• What is expected:
Can you copy the lines starting with the line containing "You are a computer-use agent." and going on through the end of the records, replacing "sidebar" with "navigation" and keeping everything else unchanged? Leave the pictures out of your answer.

• Information shown:
§

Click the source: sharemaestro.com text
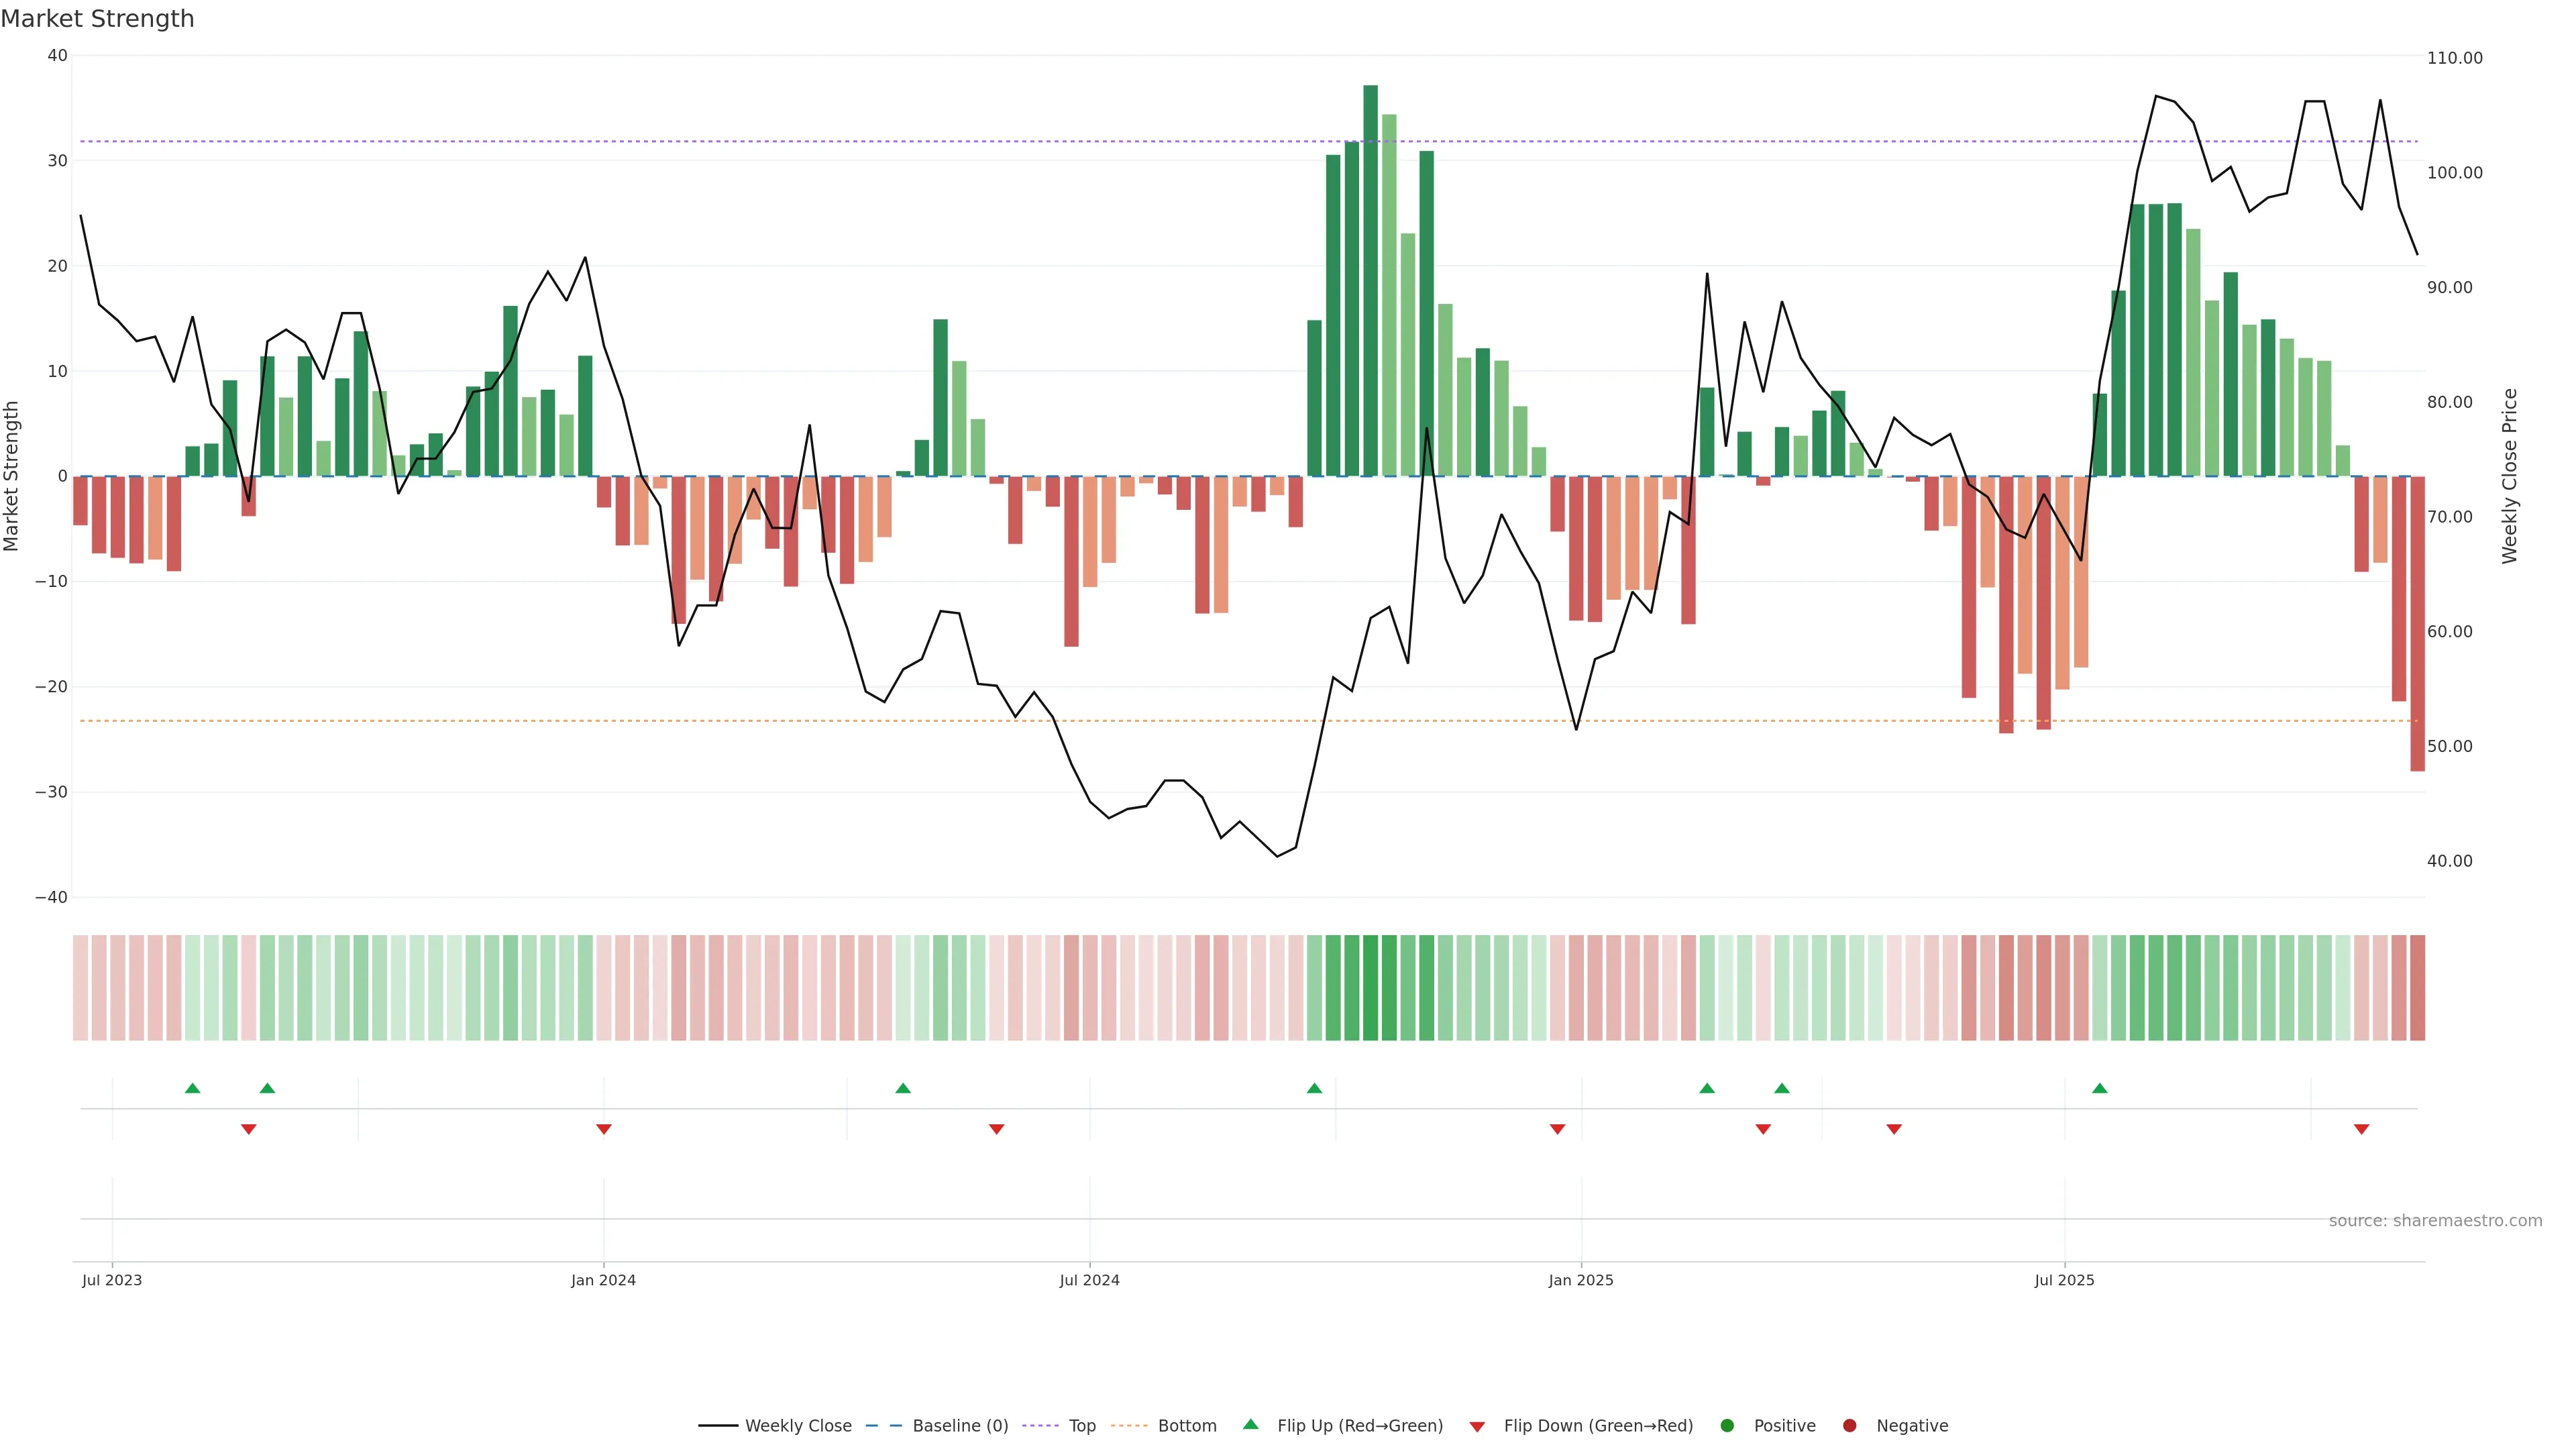This screenshot has width=2576, height=1449. pos(2435,1220)
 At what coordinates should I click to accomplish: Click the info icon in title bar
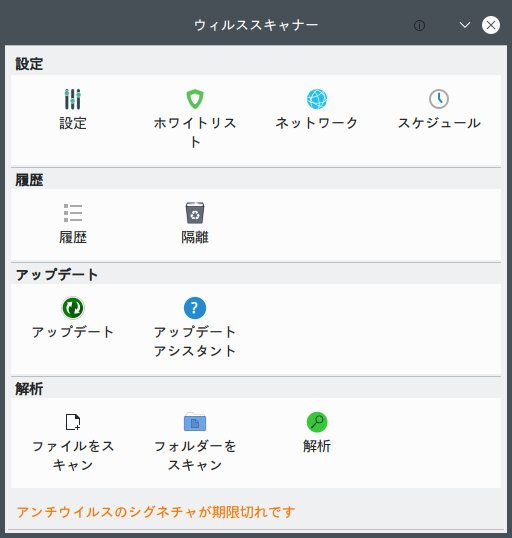pyautogui.click(x=419, y=25)
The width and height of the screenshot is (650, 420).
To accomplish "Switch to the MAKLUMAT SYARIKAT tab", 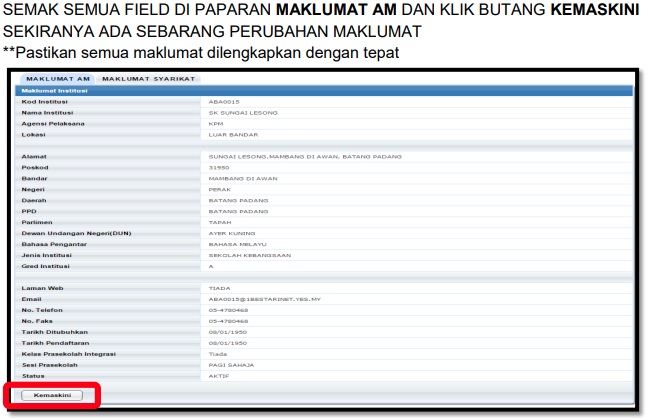I will [x=150, y=78].
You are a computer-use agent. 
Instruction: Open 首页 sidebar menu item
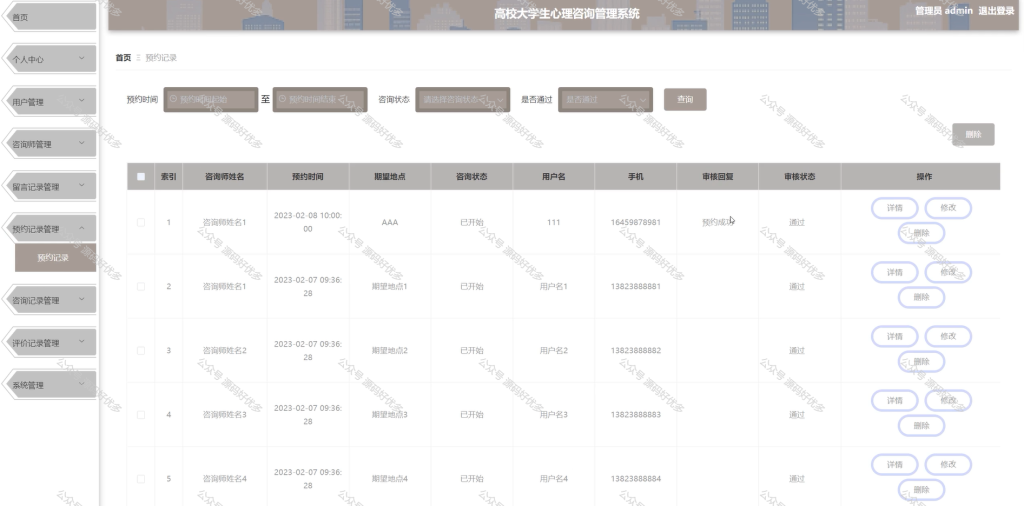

§

• Result for this exercise:
You are a computer-use agent. 
Instruction: Open 首页 navigation menu item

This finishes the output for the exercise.